- Source text -
__________________________________________________
In accordance with still further aspects of the invention, the invention may be used as a means to sell copyright protected media content without risk of secondary propagation. The server is configured to handle the data until the moment that the multimedia presentation is generated as a series of Shockwave Flash data files. Until then, the user, on client software, manipulates low-resolution iconic representations of picture data, and icon place holders for sound to compose the program. The program can be streamed to user for viewing without giving the user control of the presentation until a moment where the server facilitates the purchase of a license for the media content. The streaming security is known in the art, and most Internet browsers are equipped to display Shockwave Flash movies without leaving a usable copy of the presentation on the displaying client computer.

In accordance with yet other aspects of the invention, the interactions between the client and the server are not easily “hacked.” Because the designation of remote procedure calls can be unique to the software with no diminution of the efficacy of the software, hackers cannot readily observe eavesdrop on the interchange between client and server. Encryption of actual data that passes between the client and server further strengthens security during the data interchange. Any encryption scheme may be interposed between the client and server as the data is BLOB or “binary large object” to which most encryption schemes are configured.

As will be readily appreciated from the foregoing summary, the invention provides a method, distributed computer system, and computer software program, stored on a computer readable medium, configured to generate multimedia presentations. The program includes a database management system. The database management system includes audiovisual content stored in association with icons indicative of the audiovisual content and a memory buffer for storing a multimedia presentation. The memory buffer is configured to store media content in association with an exhibition time within the multimedia presentation. A server stub is configured for storing and recalling data in the database management system in accord with requests for actions received at the server stub from the client computer. The stub also generates messages to the client computer indicative of the media content stored in the memory buffer. A compiler, the compiler is configured to generate a file including the multimedia presentation stored in the memory buffer.
__________________________________________________
- Your objective -
In the multimedia presentation text, what kind of data files does the server generate the presentation as?

- Supplied information -
__________________________________________________
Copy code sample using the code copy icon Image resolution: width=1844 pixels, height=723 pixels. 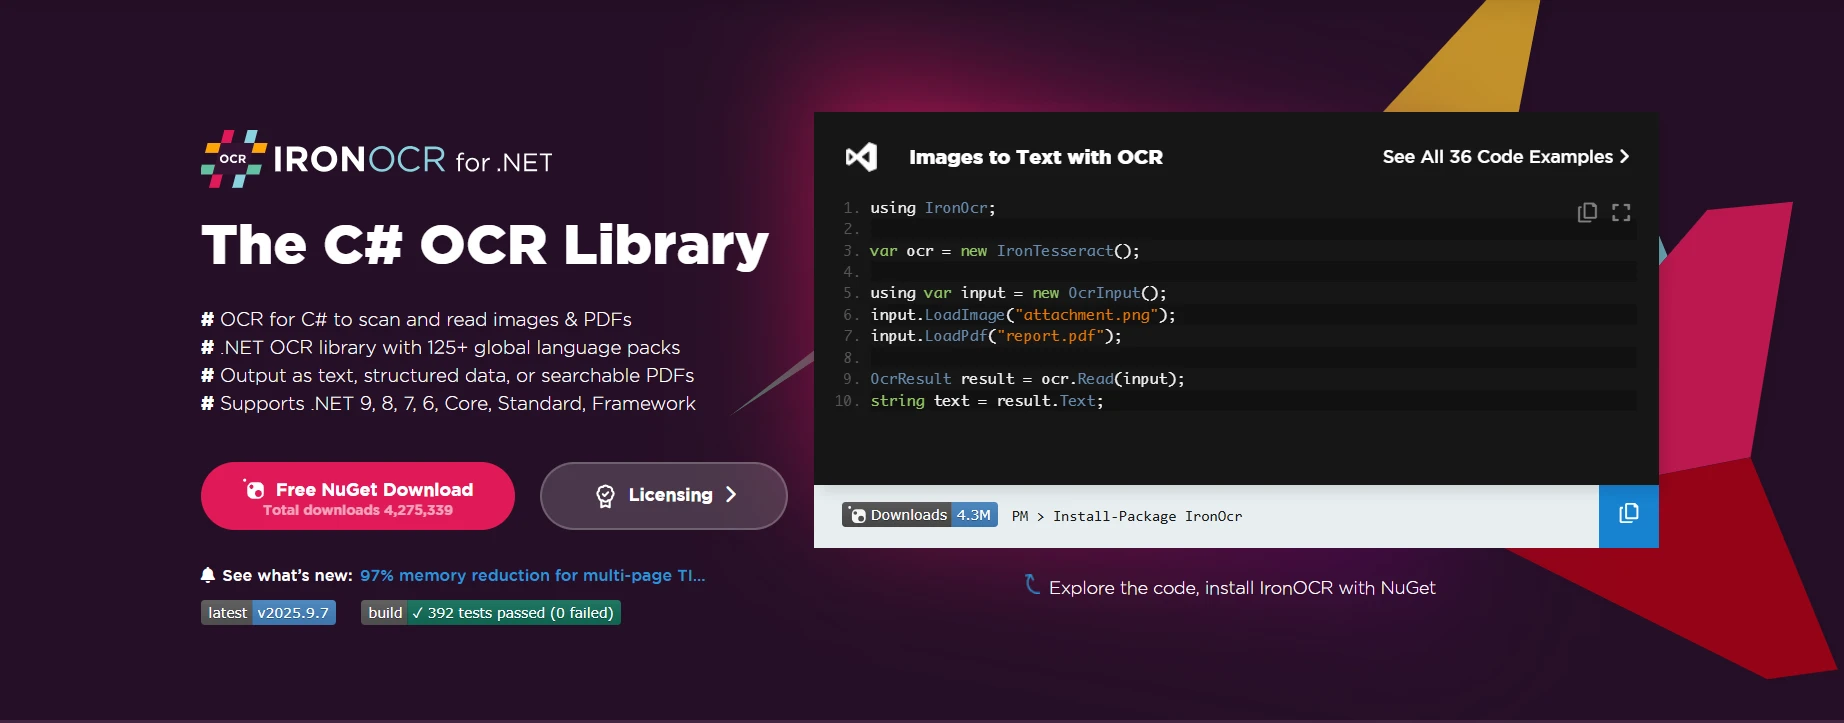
__________________________________________________
- Exercise result -
A series of Shockwave Flash data files.